Thailand to Witness $3.2 Billion Outflow in Bond Market as India Joins JPMorgan Index

The new inclusion of India in JPMorgan’s GBI-EM could lead to a $3.2 billion of outflow in the Thai bond market that has experienced nearly THB60,000 million of non-resident outlaws so far this year.


JPMorgan analysts have projected that India’s upcoming entrance into JPMorgan’s GBI-EM, the globally renowned emerging market bond index, will draw an estimated total of $11 billion away from the local markets of South Africa, Poland, and Thailand.

The Wall Street multinational investment bank indicated that India’s inclusion, slated to commence this Friday and conclude over a ten-month period, is anticipated to redirect $4.7 billion from South Africa, $3.3 billion from Poland, and $3.2 billion from Thailand. Additionally, it is predicted to lead to outflows of $2.9 billion from the Czech Republic and $2.5 billion from Chile.

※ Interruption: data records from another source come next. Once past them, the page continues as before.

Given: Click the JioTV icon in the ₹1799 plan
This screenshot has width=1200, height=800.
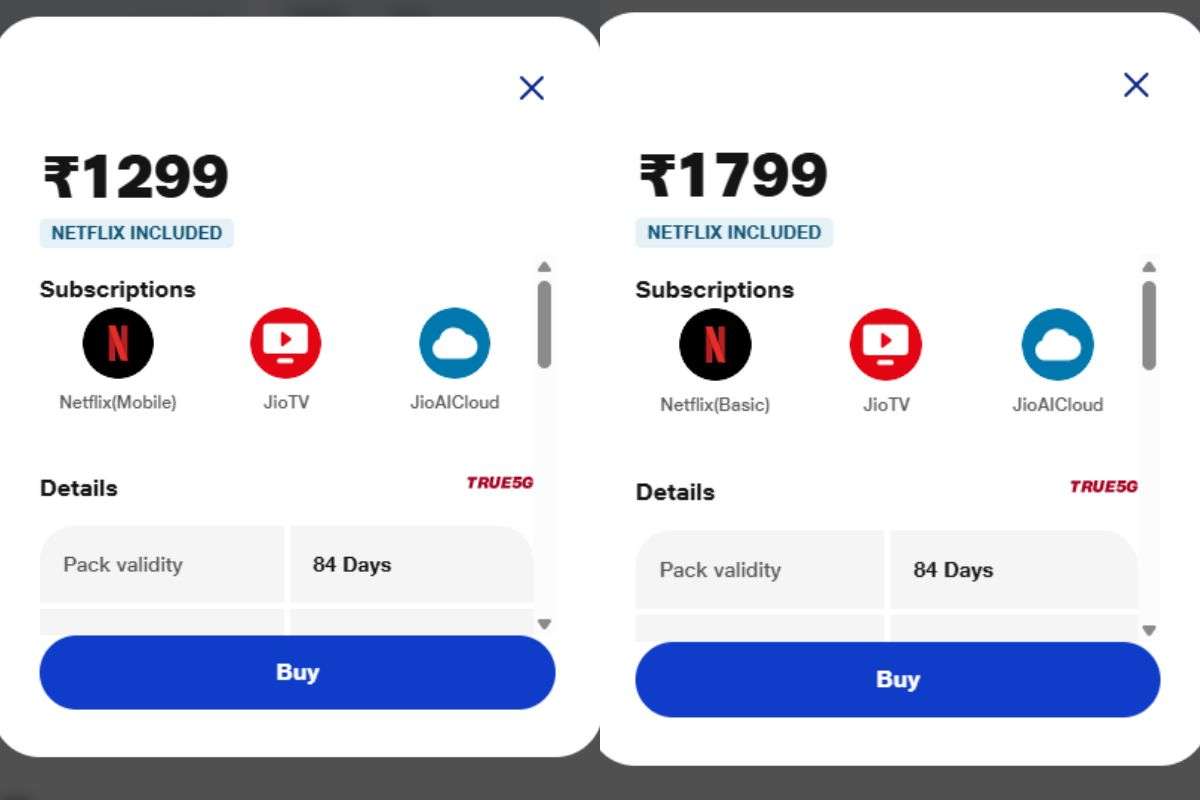Looking at the screenshot, I should coord(885,344).
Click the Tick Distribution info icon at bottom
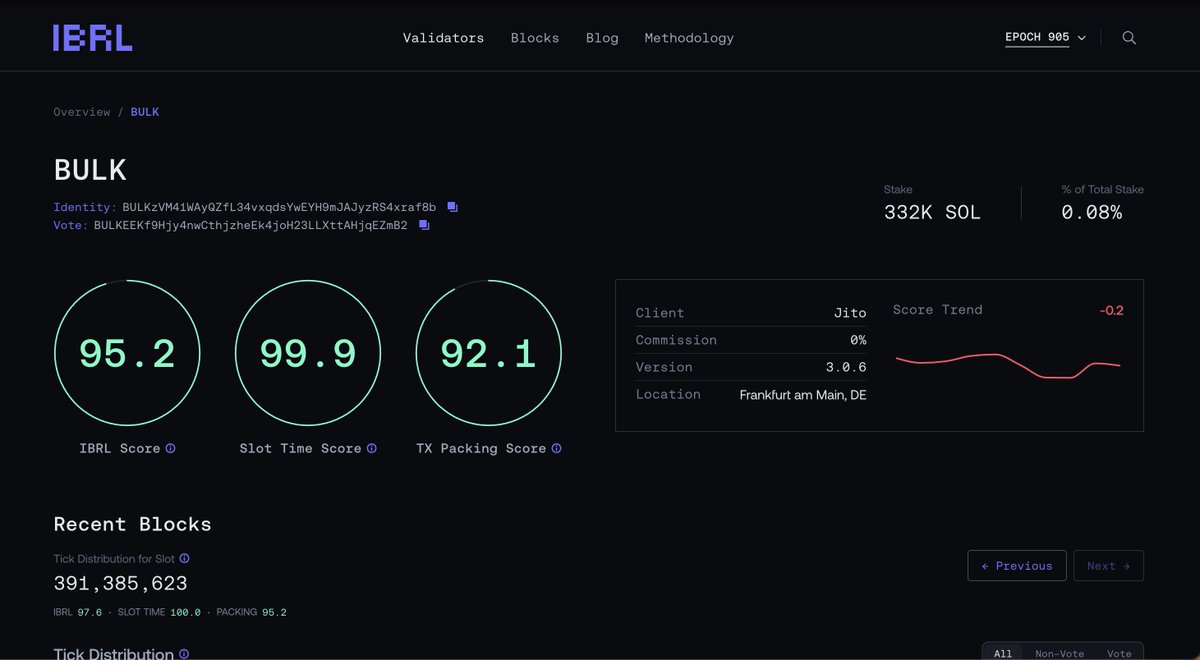The image size is (1200, 660). click(186, 654)
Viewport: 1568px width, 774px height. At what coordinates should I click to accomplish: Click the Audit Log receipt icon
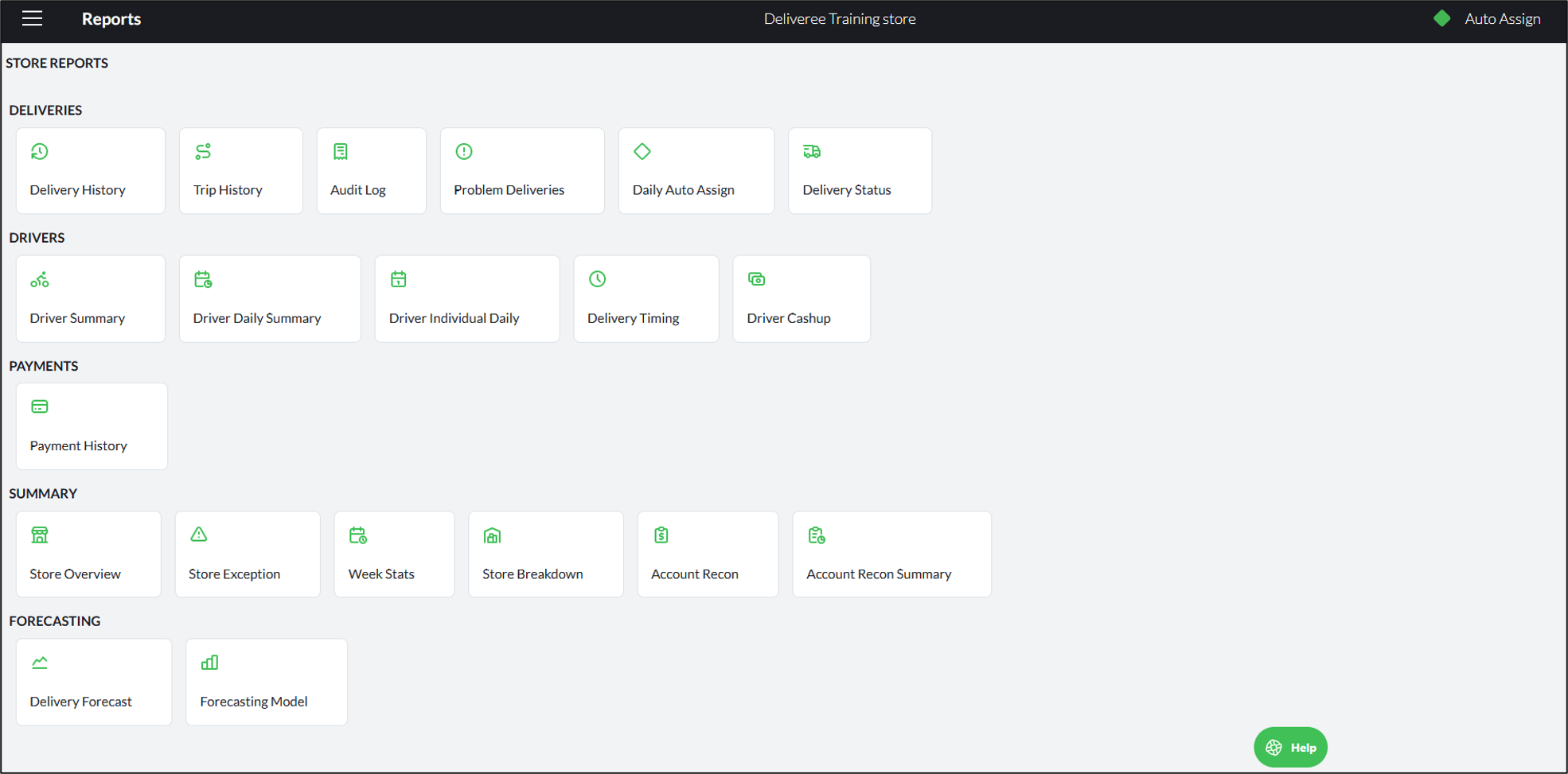point(341,151)
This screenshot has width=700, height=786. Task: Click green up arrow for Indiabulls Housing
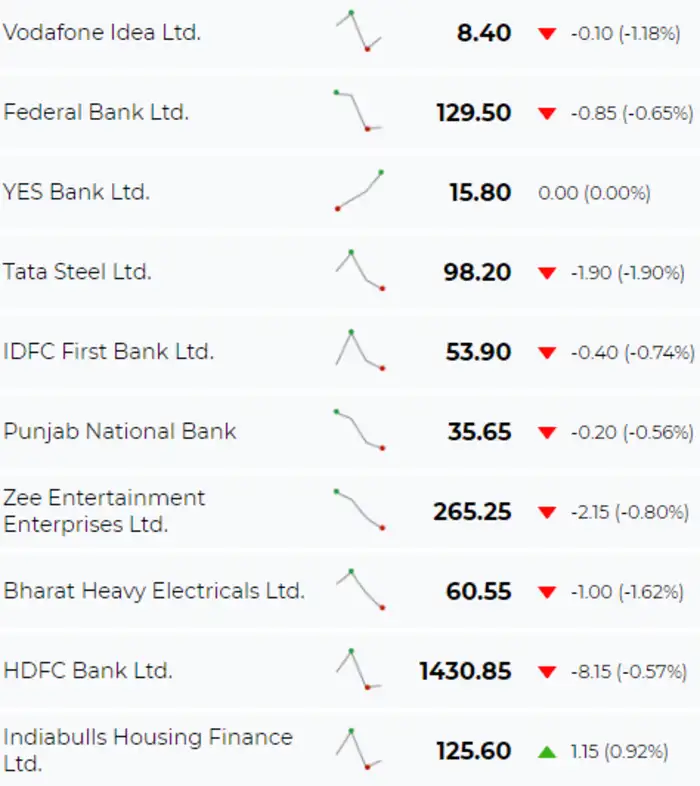(x=546, y=751)
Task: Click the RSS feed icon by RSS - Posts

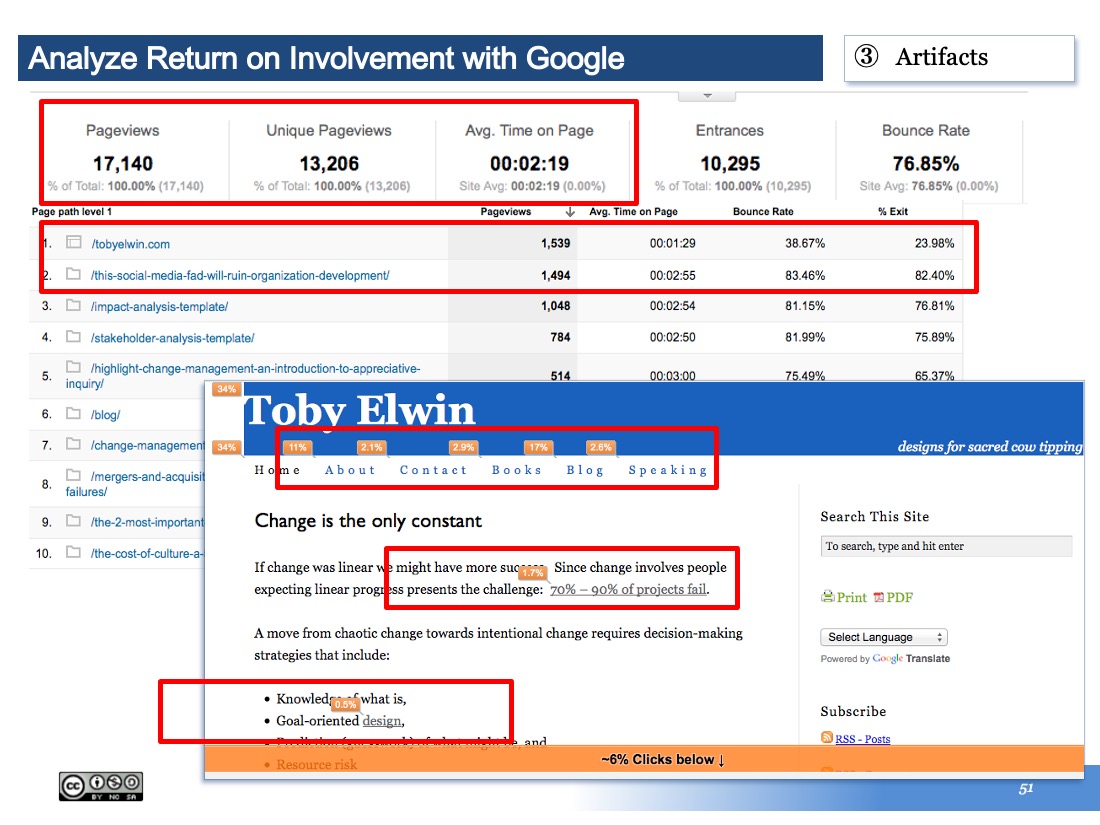Action: 826,738
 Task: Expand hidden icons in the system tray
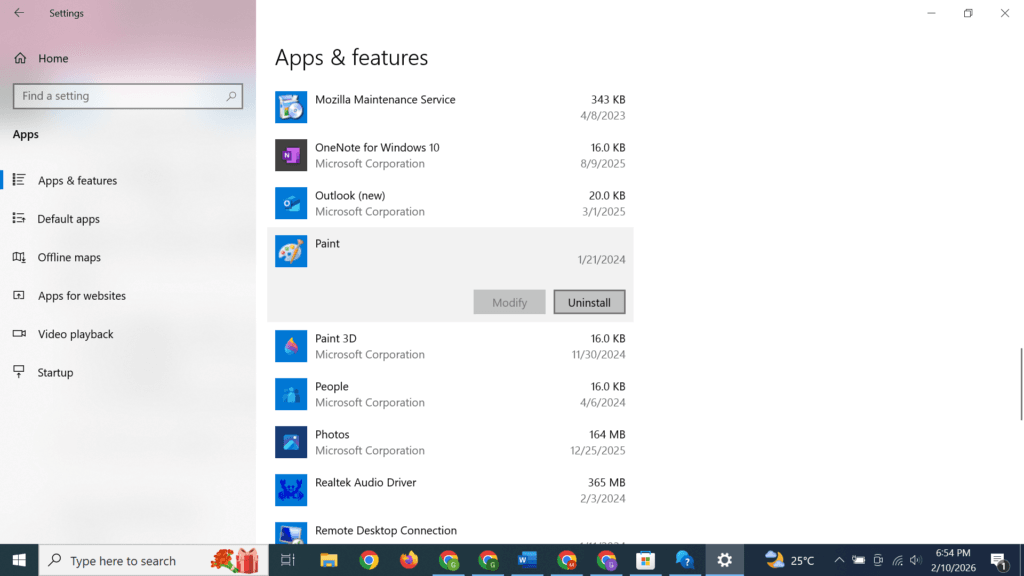(838, 560)
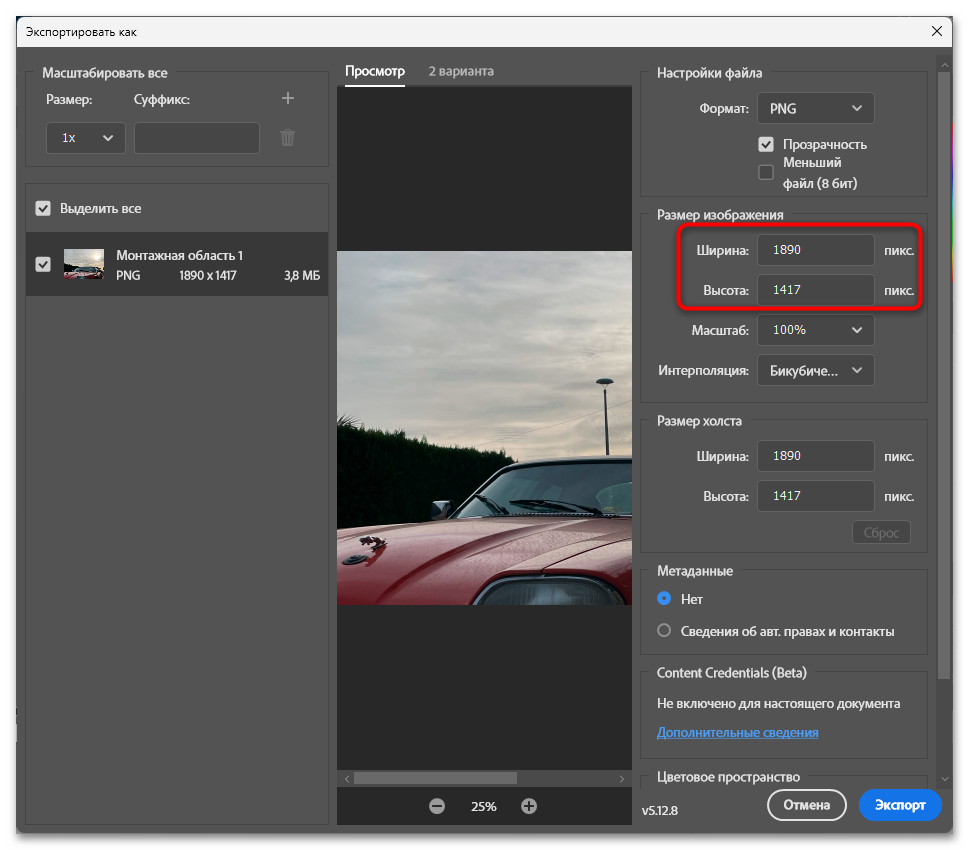Disable the Прозрачность checkbox
969x850 pixels.
(766, 144)
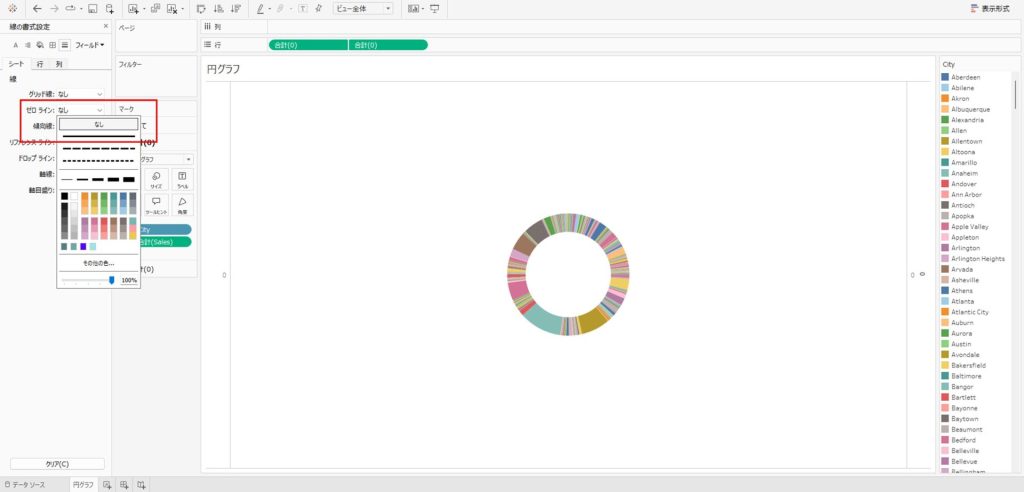Add a new story using the bottom icon
This screenshot has width=1024, height=492.
142,485
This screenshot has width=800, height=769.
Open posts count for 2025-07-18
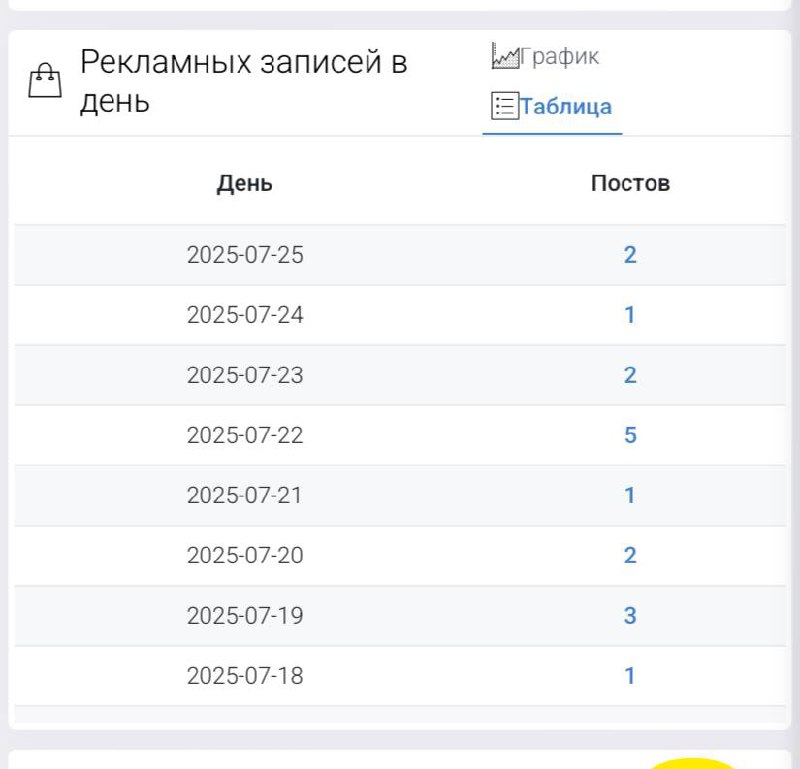click(x=630, y=675)
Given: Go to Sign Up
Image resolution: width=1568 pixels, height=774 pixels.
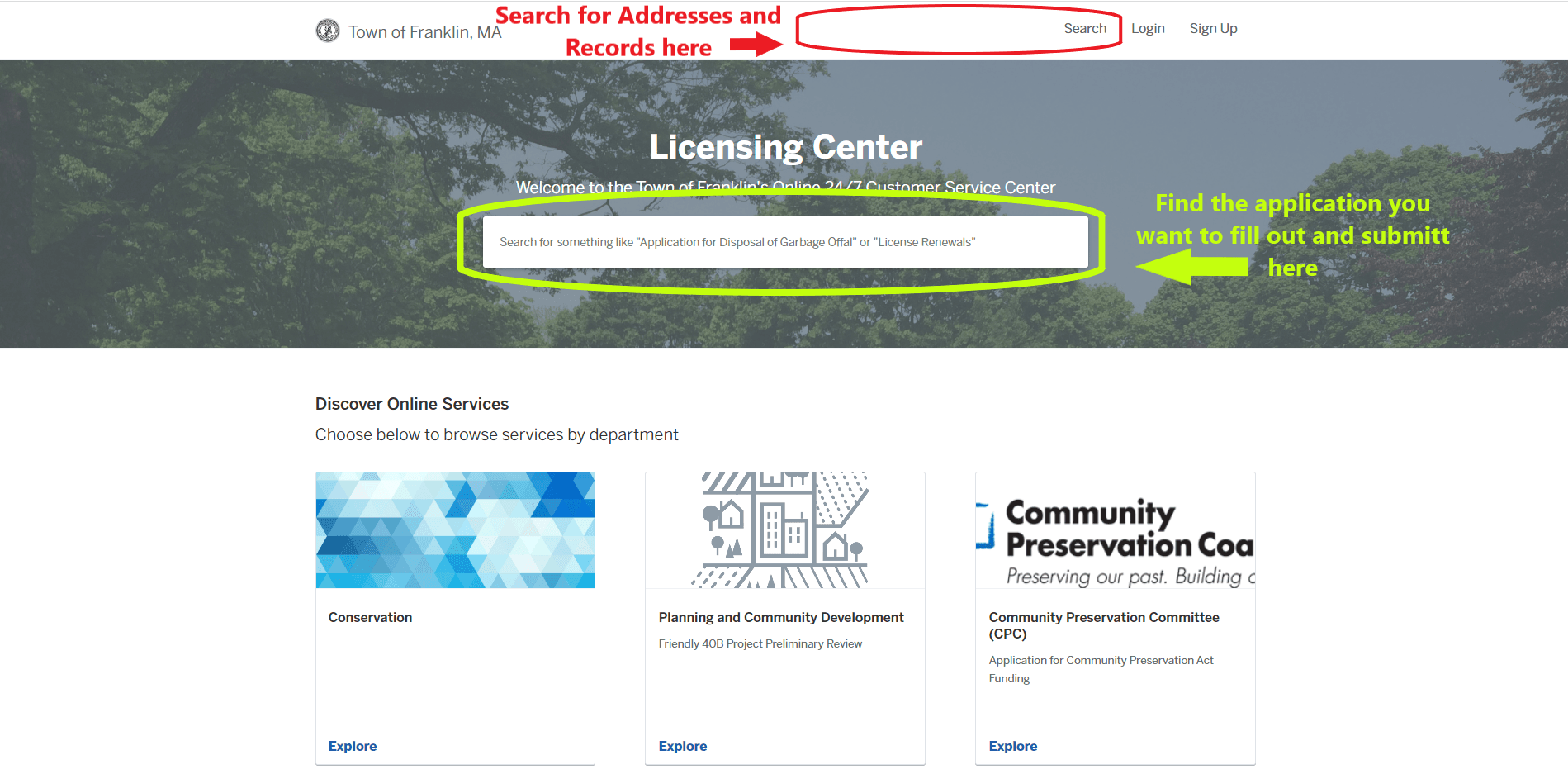Looking at the screenshot, I should [1213, 29].
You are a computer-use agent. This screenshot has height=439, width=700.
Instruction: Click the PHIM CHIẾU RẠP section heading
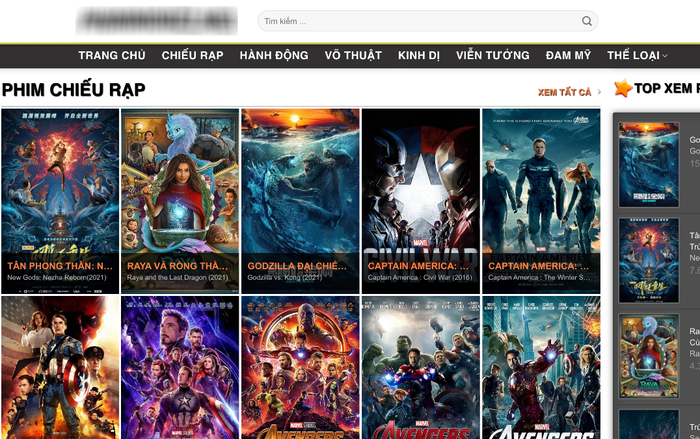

JPMorgan’s strategists, led by Michael Harrison, noted that the index inclusion of India is seen as a zero-sum game for investors dedicated to emerging markets, resulting in capital outflows from other EM local bond markets to accommodate this shift.

Since the announcement of India’s forthcoming inclusion in September, international investors have purchased over $10 billion in Indian government bonds, reaching a historic peak in ownership. Analysts suggest that roughly 32-40% of the projected $20-25 billion index-related inflows to India have already transpired.


Thailand closed the first quarter of 2024 with THB17 trillion in total outstanding bonds, with the energy sector comprising the largest share at 19.4%, followed by Finance at 11.7% and Property at 11%. By the end of March, foreign investors held THB900 billion worth of Thai bonds, equivalent to 5.3% of the outstanding total.